Plutarch. Plutarch's Lives, Vol. II. Perrin, Bernadotte, translator. Cambridge, MA: Harvard University Press; London: William Heinemann Ltd., 1914.

Then, when the wind served, he suddenly launched his ships and put out to sea, and by sailing in the day time with his sails reefed and low, but in the night time under full canvas, he came safely to Rhodes. The Rhodians furnished him with more ships, and he induced the people of Cos and Cnidus to forsake the royal cause and join him in an expedition against Samos. Without any aid he also drove the royal forces out of Chios,[*](85 B.C.) and set the Colophonians free from their tyrant, Epigonus, whom he arrested.

It happened about this time that Mithridates abandoned Pergamum and shut himself up in Pitané. Since Fimbria held him in close siege there by land, he looked to make his escape by sea, and collected and summoned his fleets from every quarter for this purpose, renouncing all engagements in the field with a man so bold and victorious as Fimbria.

This design Fimbria perceived, and being without any fleet of his own, sent to Lucullus, beseeching him to come with his, and assist in capturing the most hostile and warlike of kings, that the great prize which they had sought with so many toils and struggles might not escape the Romans, now that Mithridates was in their grip and fast in the meshes of their net. If he should be captured, Fimbria said, no one would get more of the glory than the man who stood in the way of his flight and seized him as he was running off.

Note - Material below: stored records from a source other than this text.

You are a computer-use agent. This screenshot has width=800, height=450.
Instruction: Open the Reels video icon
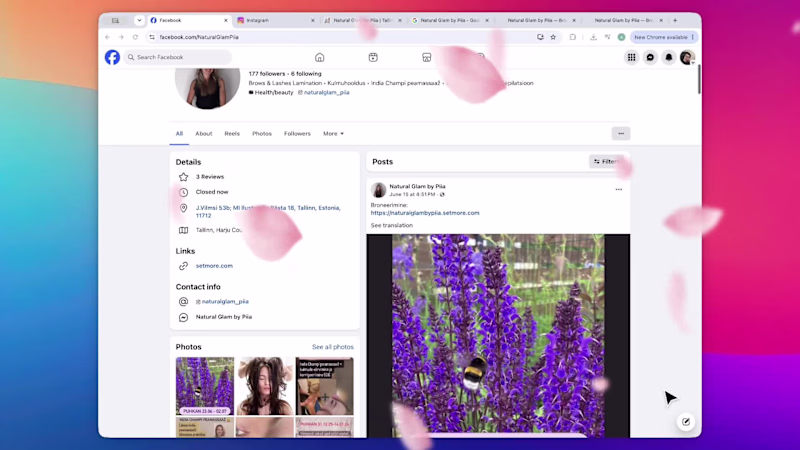pos(373,57)
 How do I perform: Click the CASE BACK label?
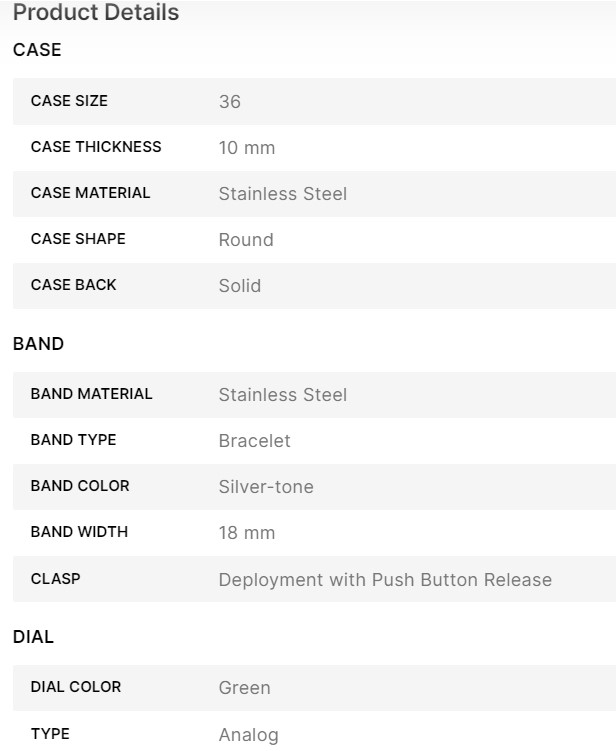click(x=73, y=285)
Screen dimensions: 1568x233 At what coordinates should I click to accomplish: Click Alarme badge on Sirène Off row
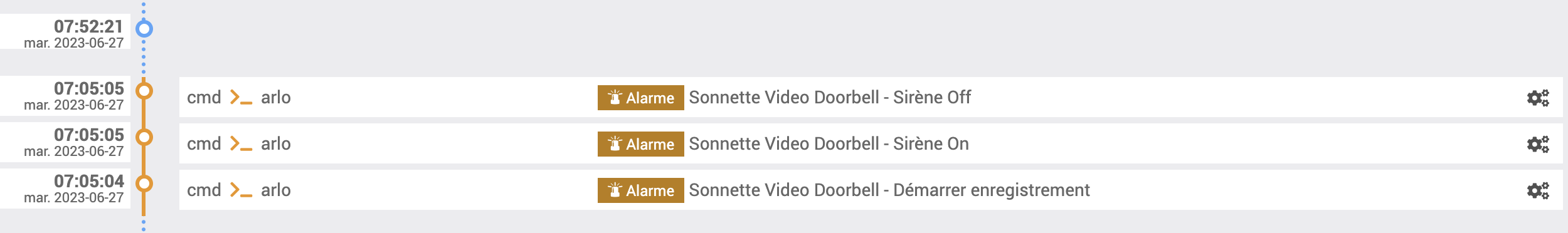[640, 98]
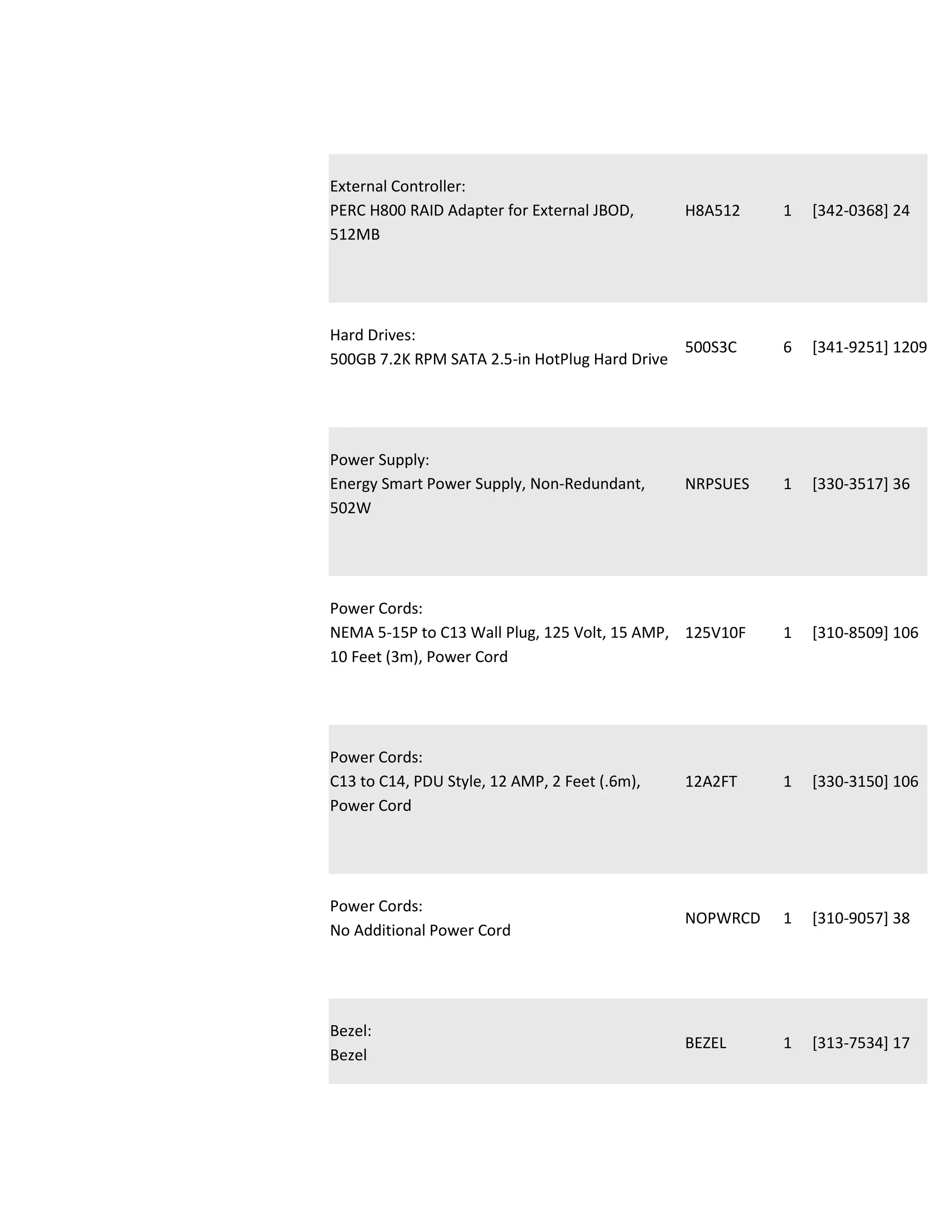This screenshot has width=952, height=1232.
Task: Click the 12A2FT SKU code
Action: [x=711, y=782]

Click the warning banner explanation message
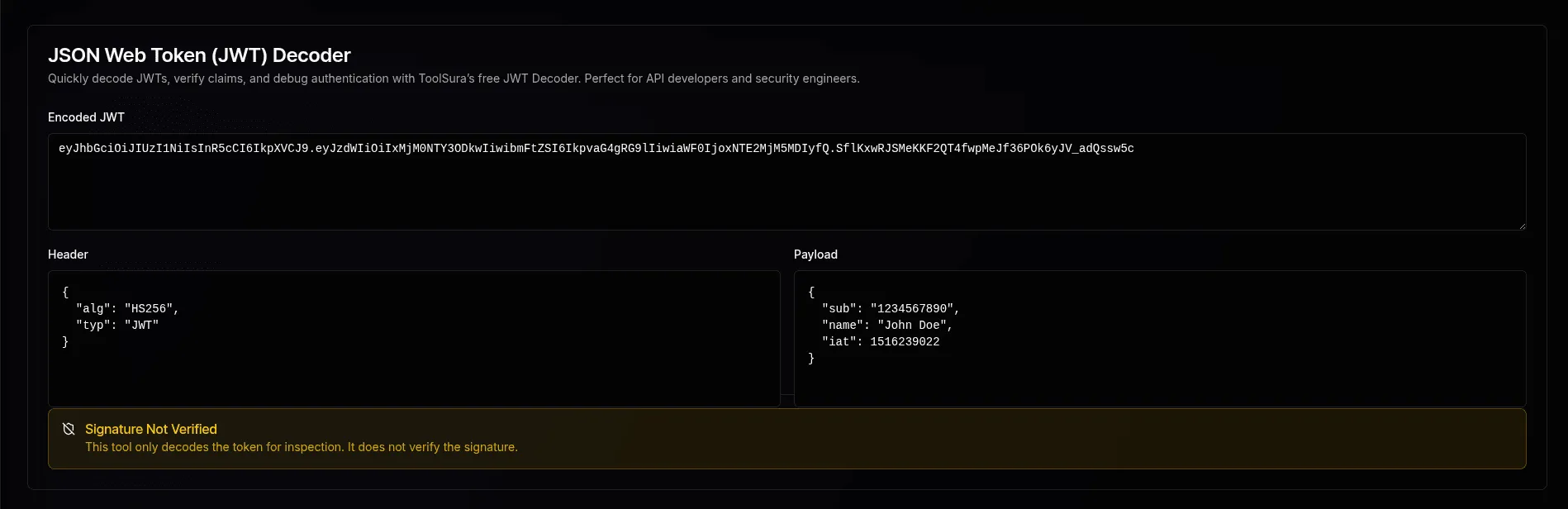click(302, 447)
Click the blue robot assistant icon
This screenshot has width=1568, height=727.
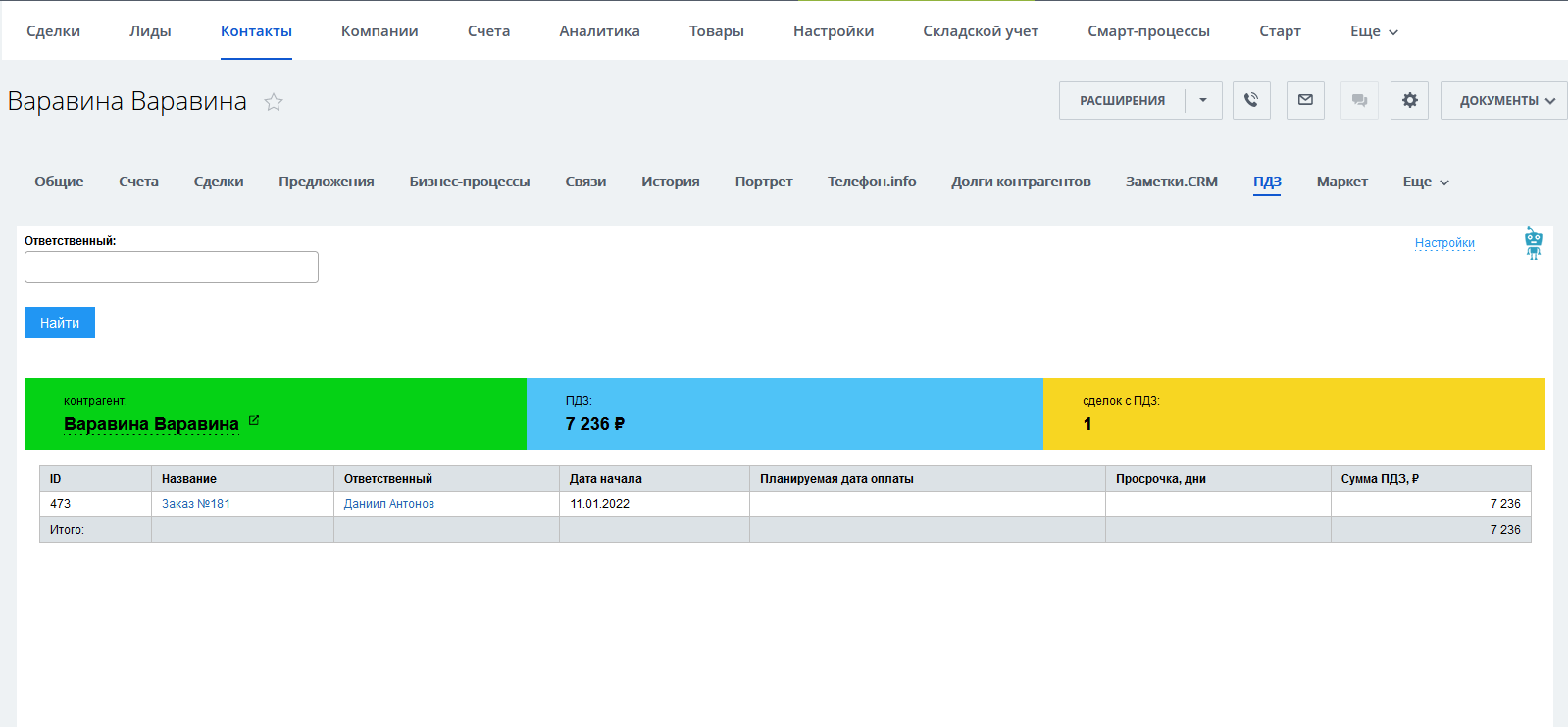tap(1533, 242)
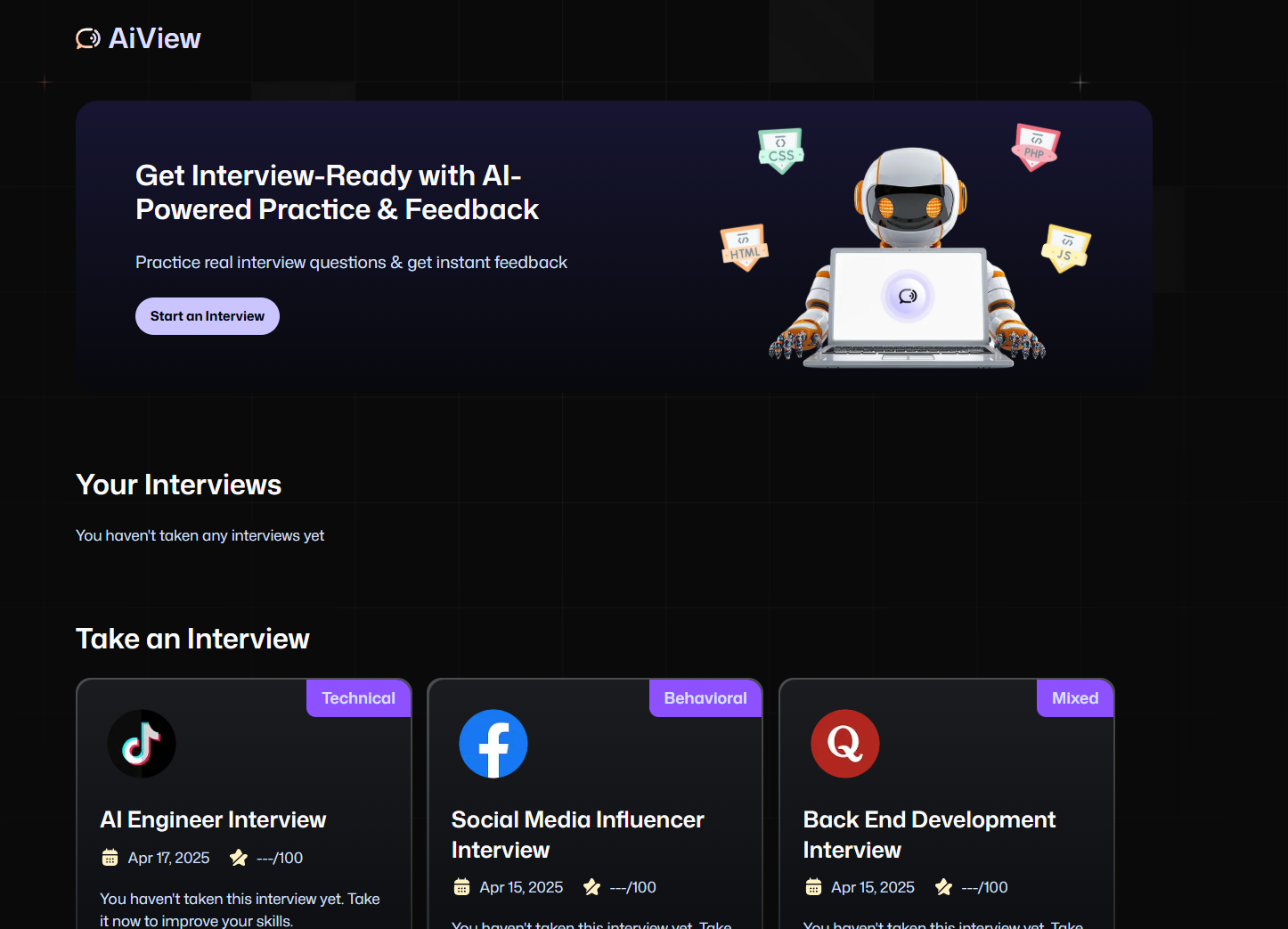Click calendar icon on Social Media Influencer card
The height and width of the screenshot is (929, 1288).
[x=461, y=886]
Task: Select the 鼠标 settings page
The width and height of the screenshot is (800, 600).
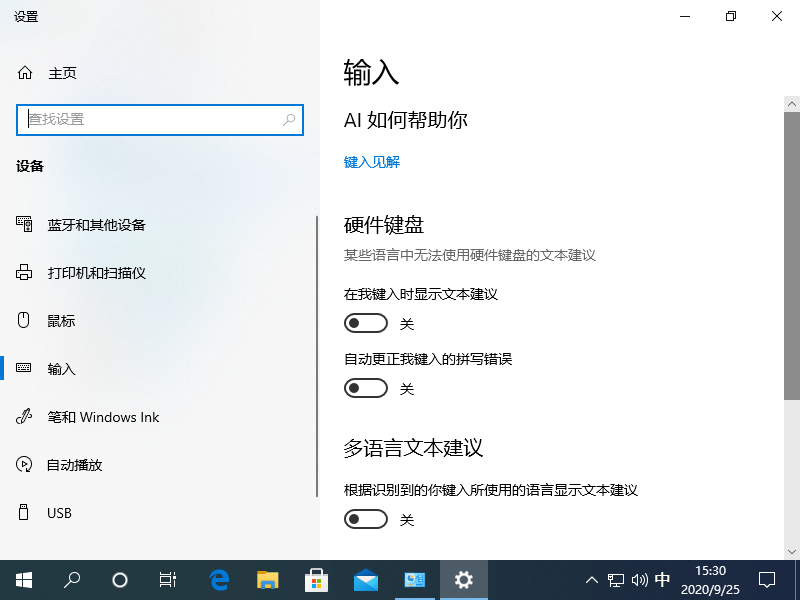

Driven from the land by me, and excluded from the sea by you, he will crown us both with success, and the much heralded exploits of Sulla at Orchomenus and Chaeroneia will cease to interest the Romans. And there was nothing absurd in the proposition. It is clear to everyone that if Lucullus, who was close at hand, had then listened to Fimbria, brought his ships thither, and closed up the harbour with his fleet, the war would have been at an end, and the world freed from infinite mischief.